▶ [What you have to do]: Copy, exactly as written, the lines that begin at the one containing "The image size is (1568, 632)." and end at the one containing "Load previous user interface layout arrow". Skip any pictures in the data below.

▶ [Information given]:

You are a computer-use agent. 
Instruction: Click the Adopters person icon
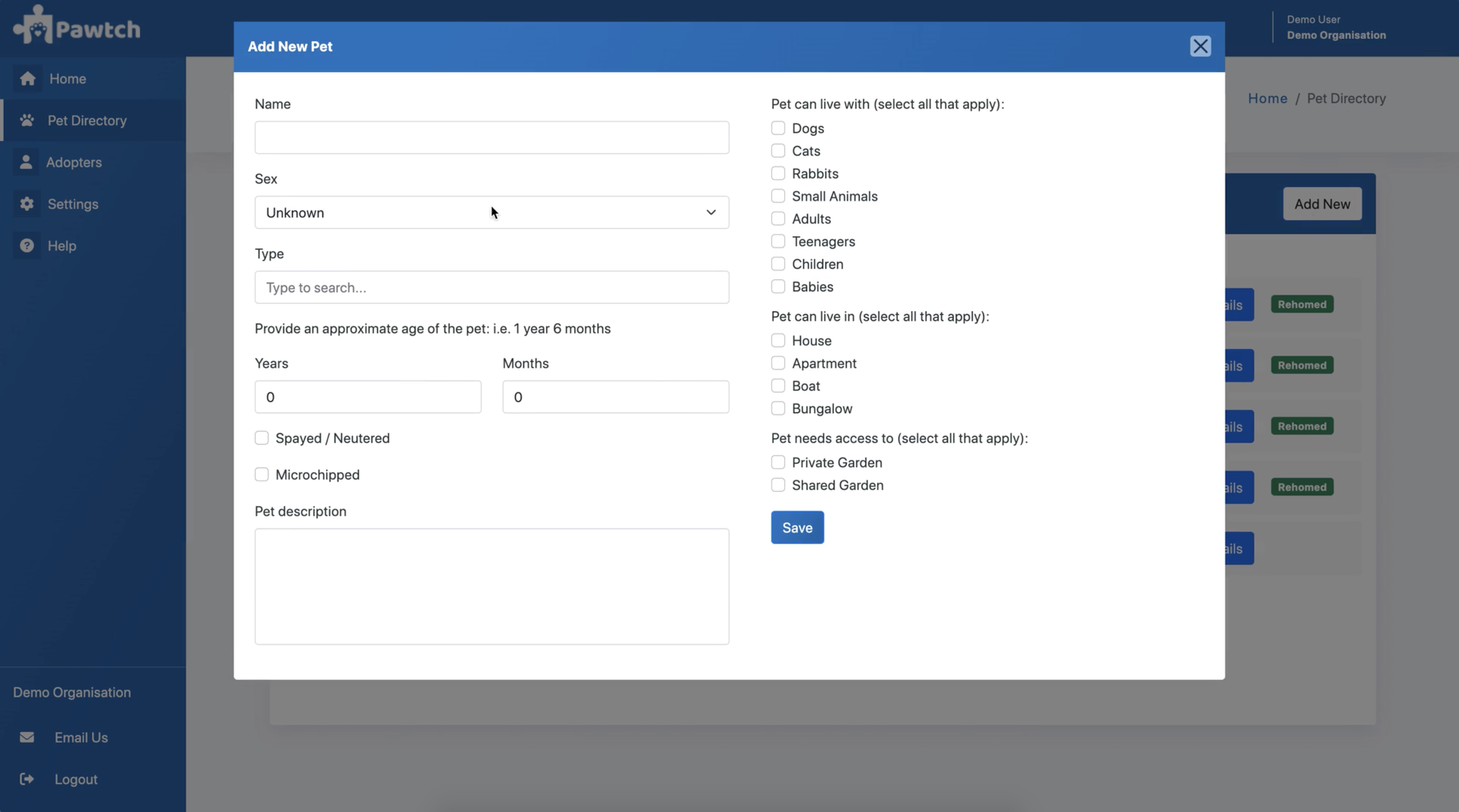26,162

==

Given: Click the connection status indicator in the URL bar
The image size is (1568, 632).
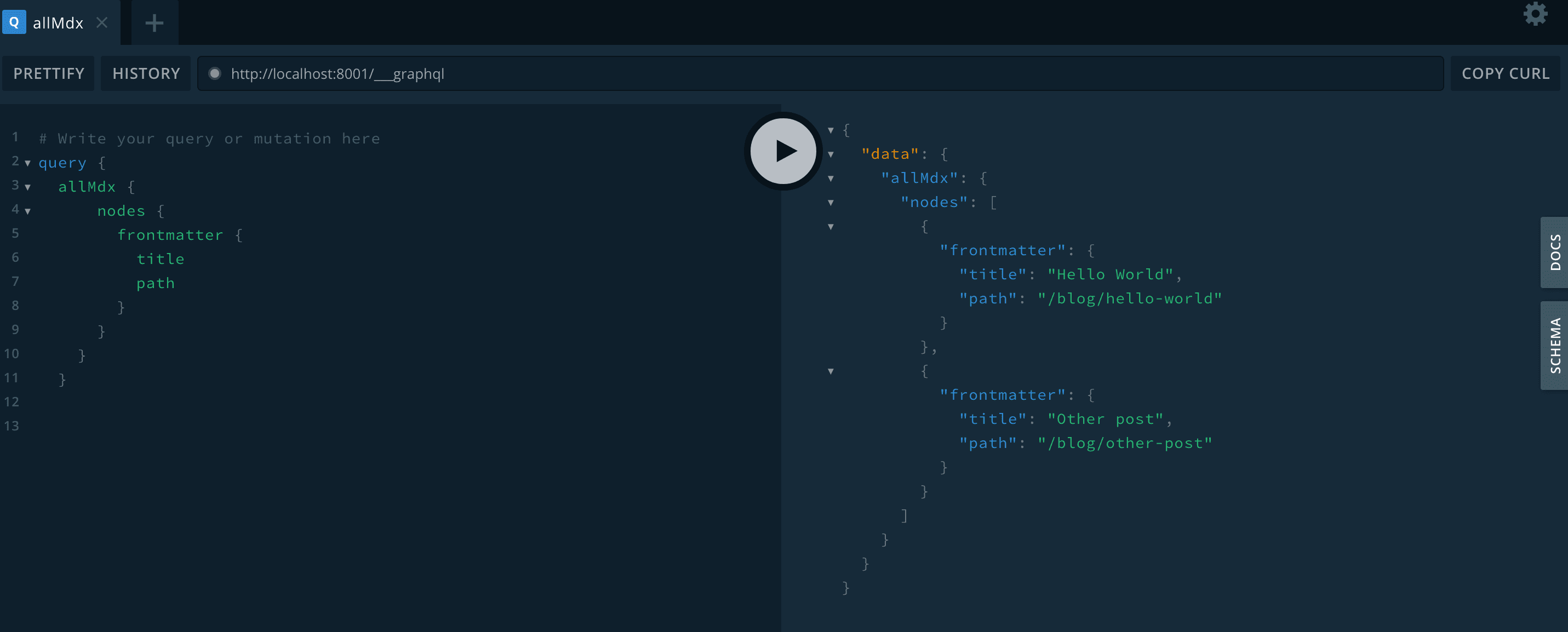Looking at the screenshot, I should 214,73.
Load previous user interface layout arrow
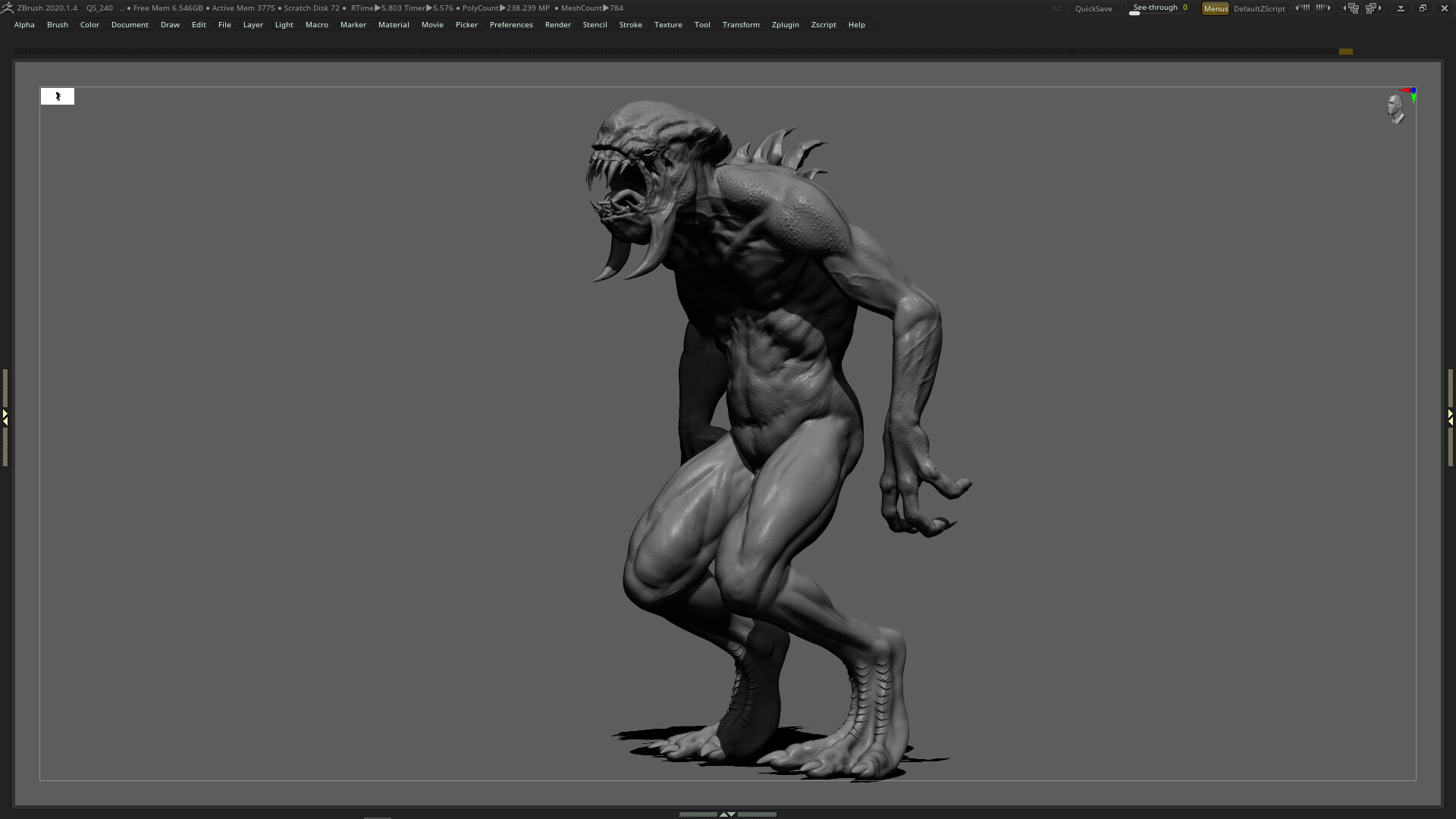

▶ [Final answer]:
The image size is (1568, 632).
Looking at the screenshot, I should 214,73.
Load previous user interface layout arrow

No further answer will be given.